- _TASK BRIEF_:
Everything from the line holding "Task: Open the Rédacteurs global profile link" through the last line of the data, and nothing else, should be retyped exactly, with no pictures.
━━━━
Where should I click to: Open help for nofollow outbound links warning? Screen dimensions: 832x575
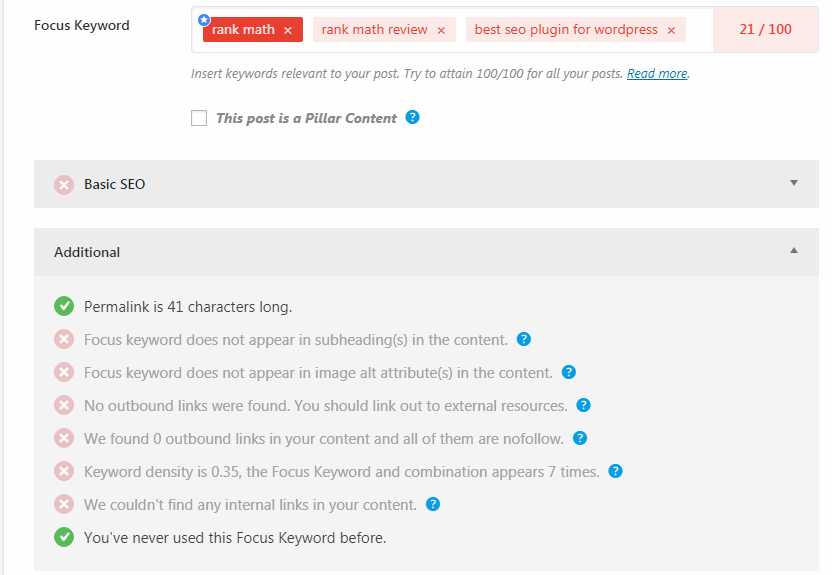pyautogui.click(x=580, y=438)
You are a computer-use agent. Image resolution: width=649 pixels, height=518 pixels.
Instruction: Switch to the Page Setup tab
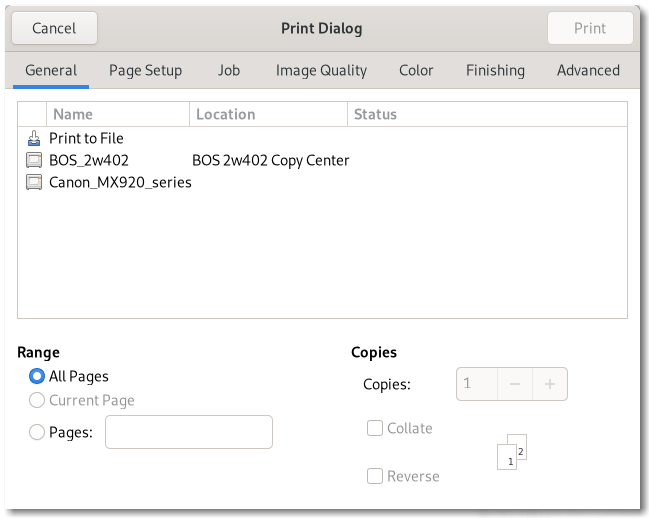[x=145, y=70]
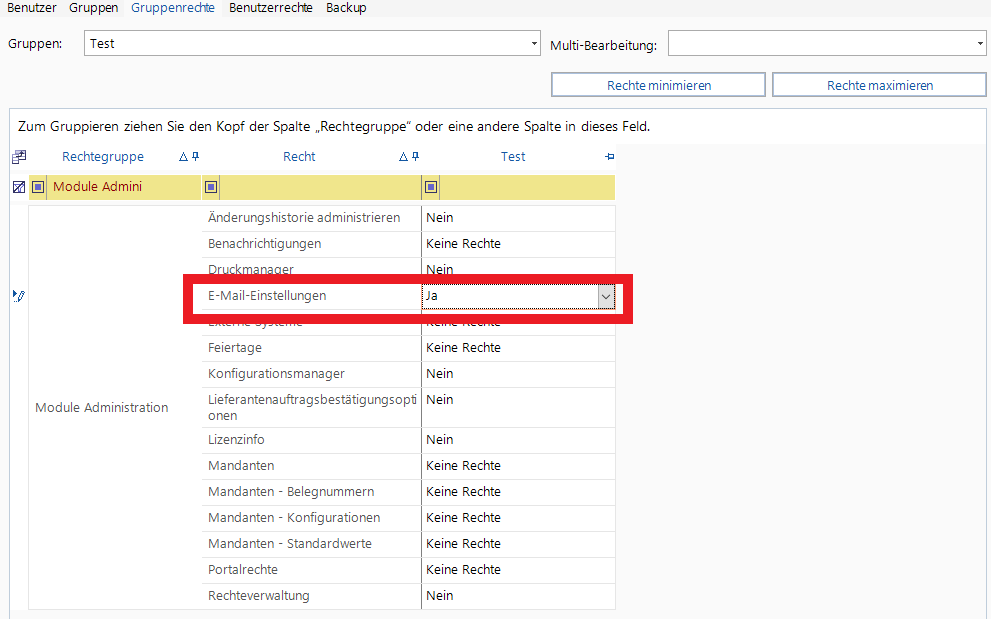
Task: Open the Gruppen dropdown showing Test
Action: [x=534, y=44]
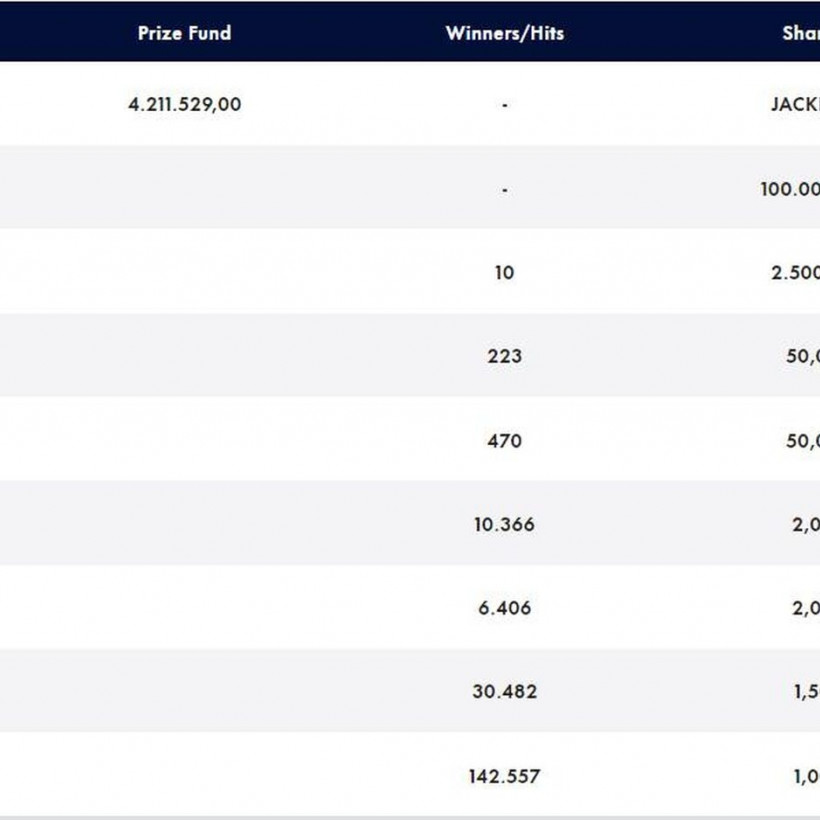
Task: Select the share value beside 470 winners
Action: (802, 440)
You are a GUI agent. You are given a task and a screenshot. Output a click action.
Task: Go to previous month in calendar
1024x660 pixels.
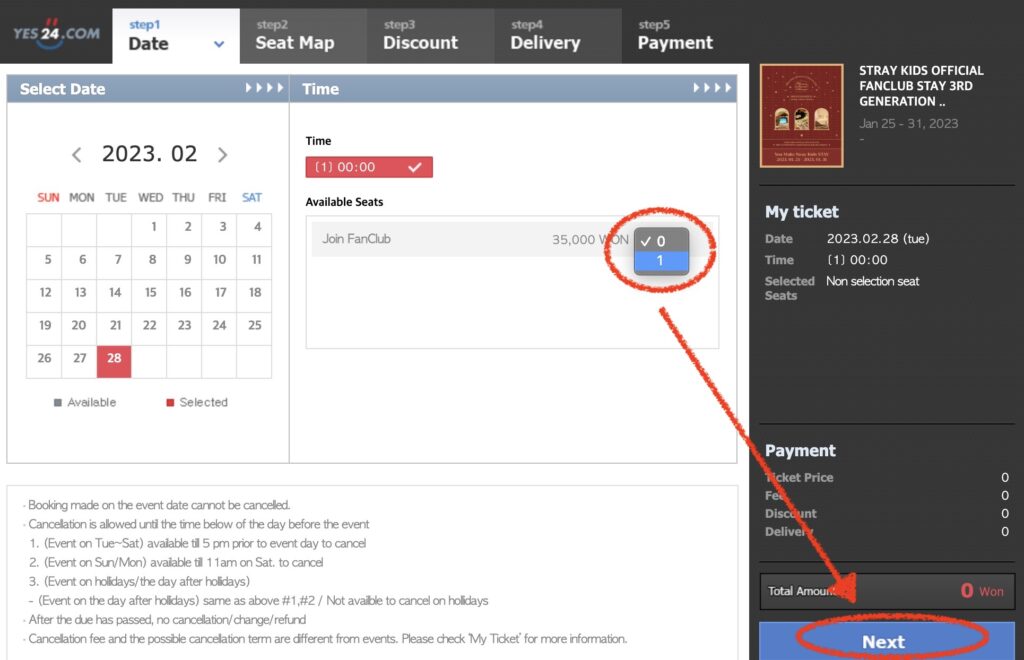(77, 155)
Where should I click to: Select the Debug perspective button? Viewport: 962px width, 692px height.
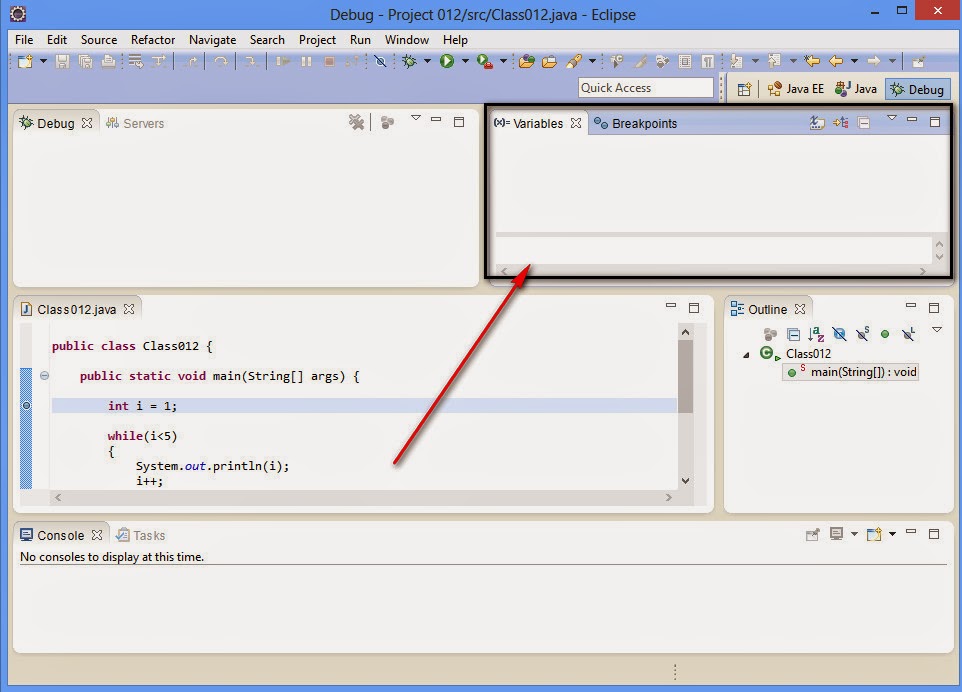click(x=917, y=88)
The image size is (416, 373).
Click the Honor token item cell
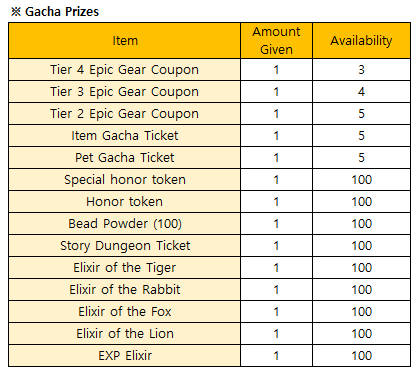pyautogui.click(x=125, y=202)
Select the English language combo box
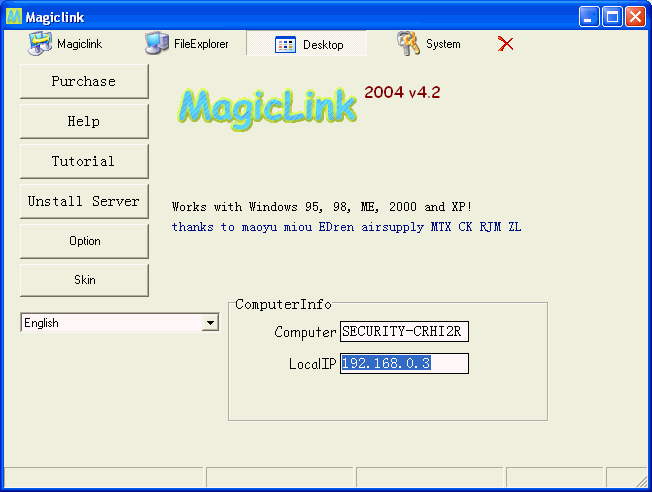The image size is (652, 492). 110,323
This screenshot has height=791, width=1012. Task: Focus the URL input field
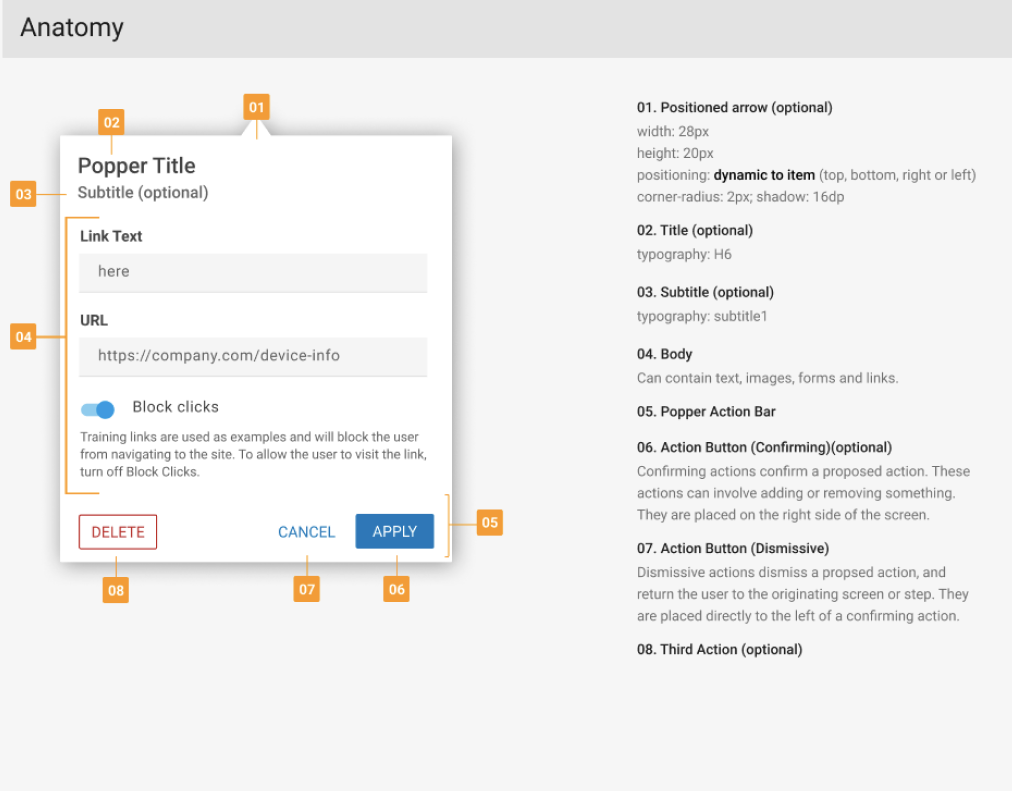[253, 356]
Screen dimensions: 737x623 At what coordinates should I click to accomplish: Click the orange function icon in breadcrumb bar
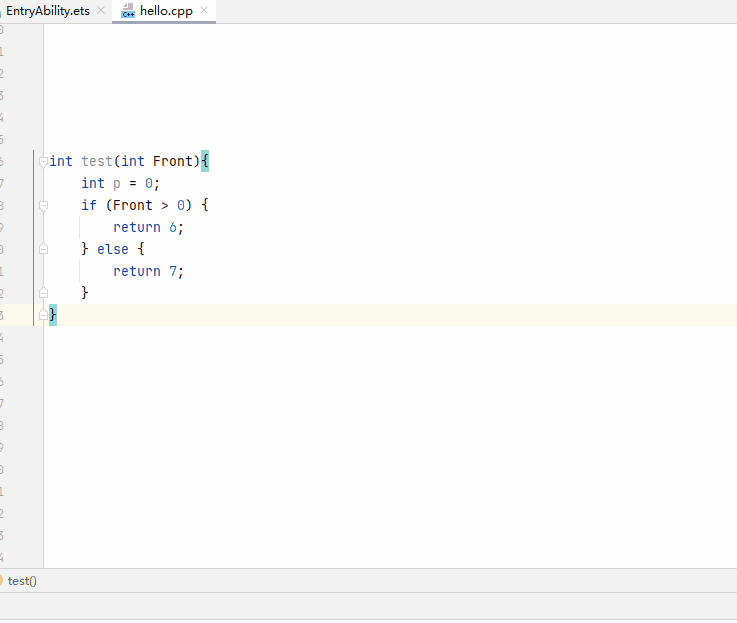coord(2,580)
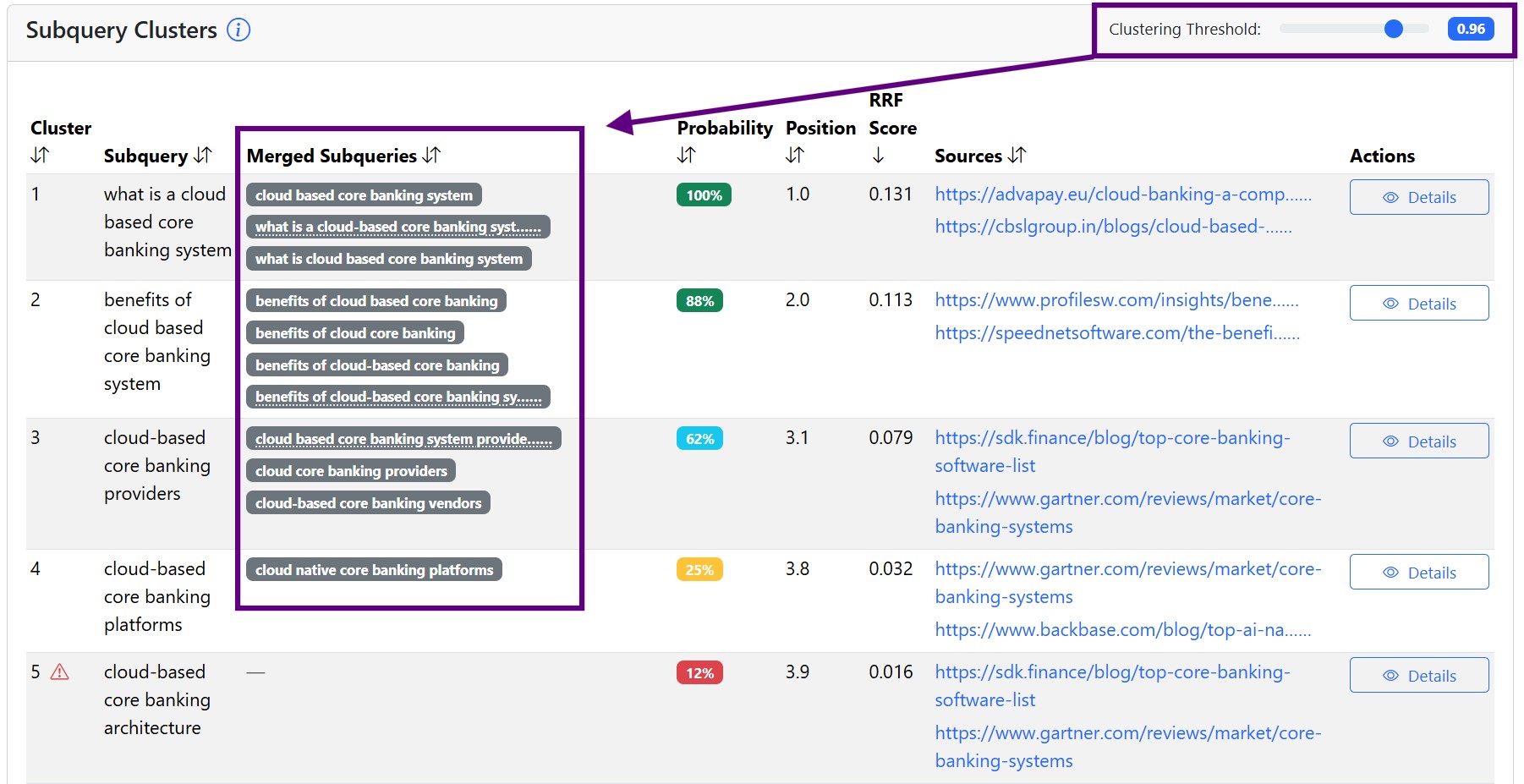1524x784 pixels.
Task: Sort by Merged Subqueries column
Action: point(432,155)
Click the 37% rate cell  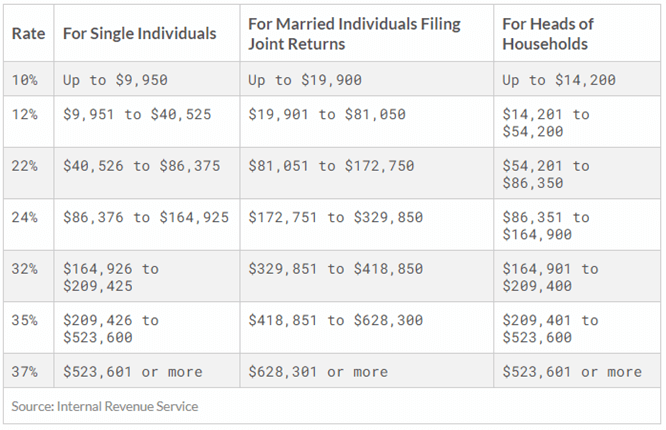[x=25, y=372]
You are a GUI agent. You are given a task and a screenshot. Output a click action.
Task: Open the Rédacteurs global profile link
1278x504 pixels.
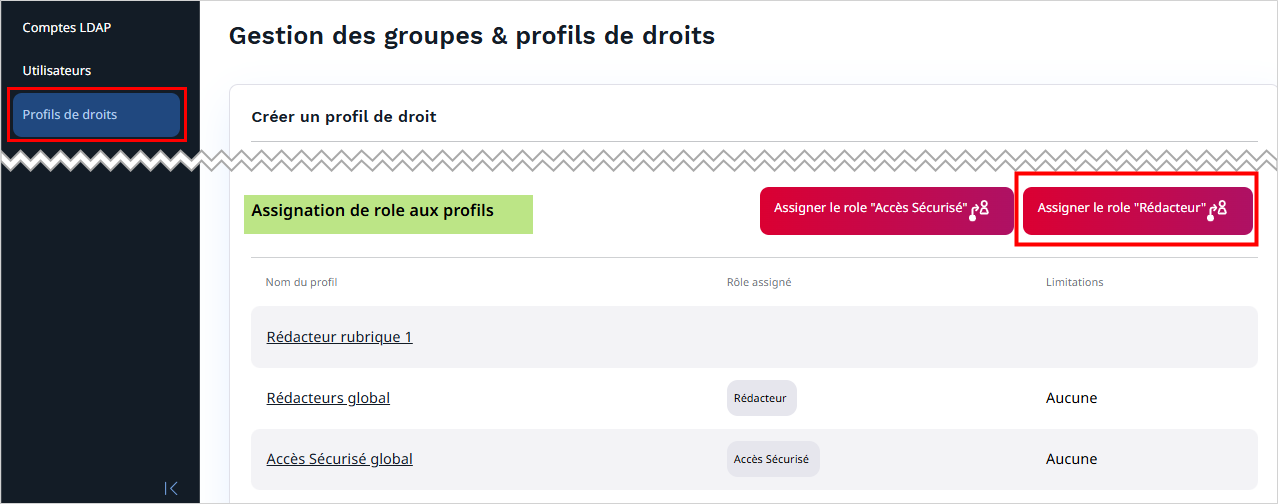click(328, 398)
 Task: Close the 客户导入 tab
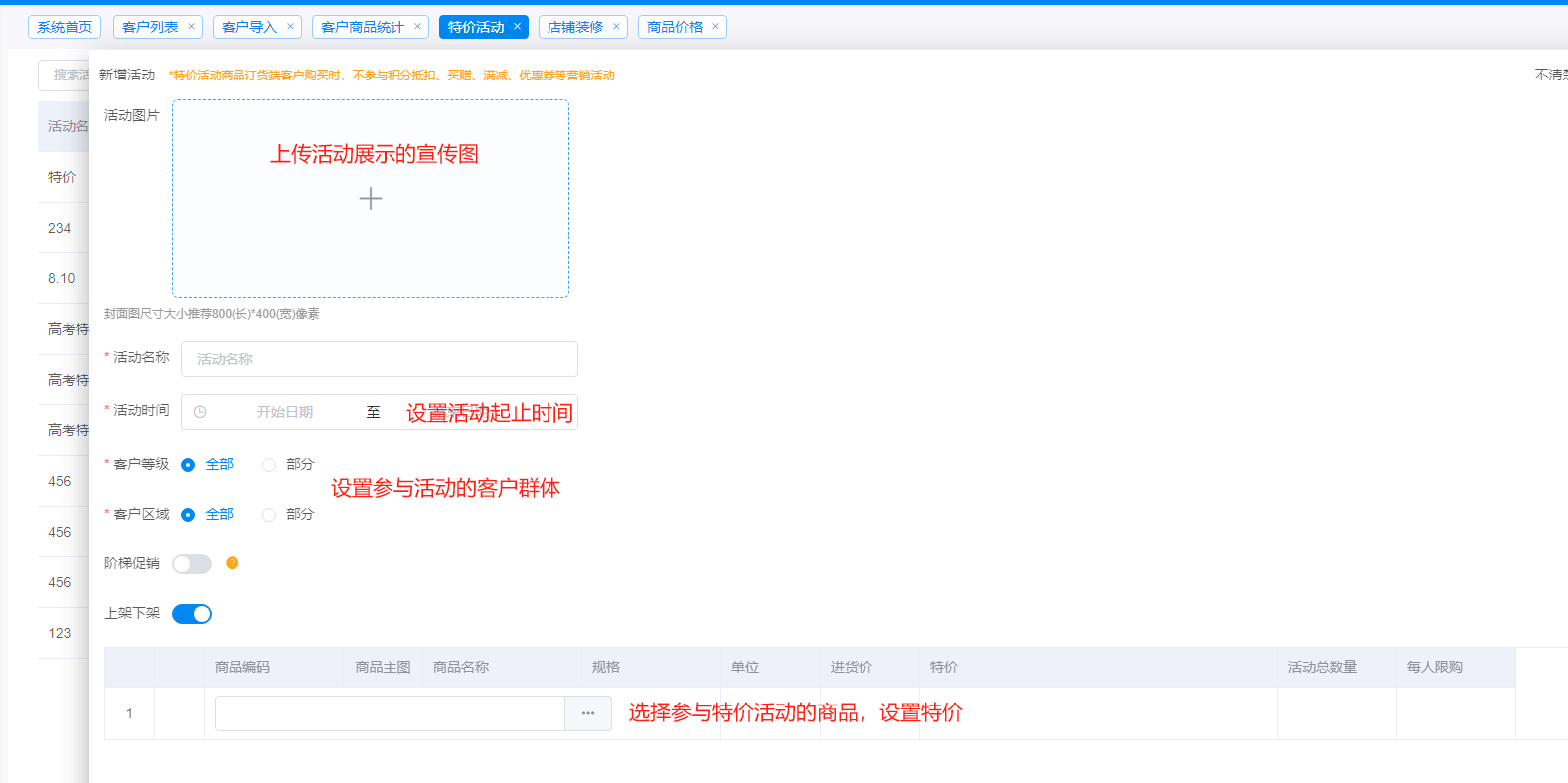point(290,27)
━━━━
- _SOLUTION BELOW_:
Task: Open the Rédacteurs global profile link
1278x504 pixels.
click(328, 398)
 Task: Close the 客户导入 tab
point(290,27)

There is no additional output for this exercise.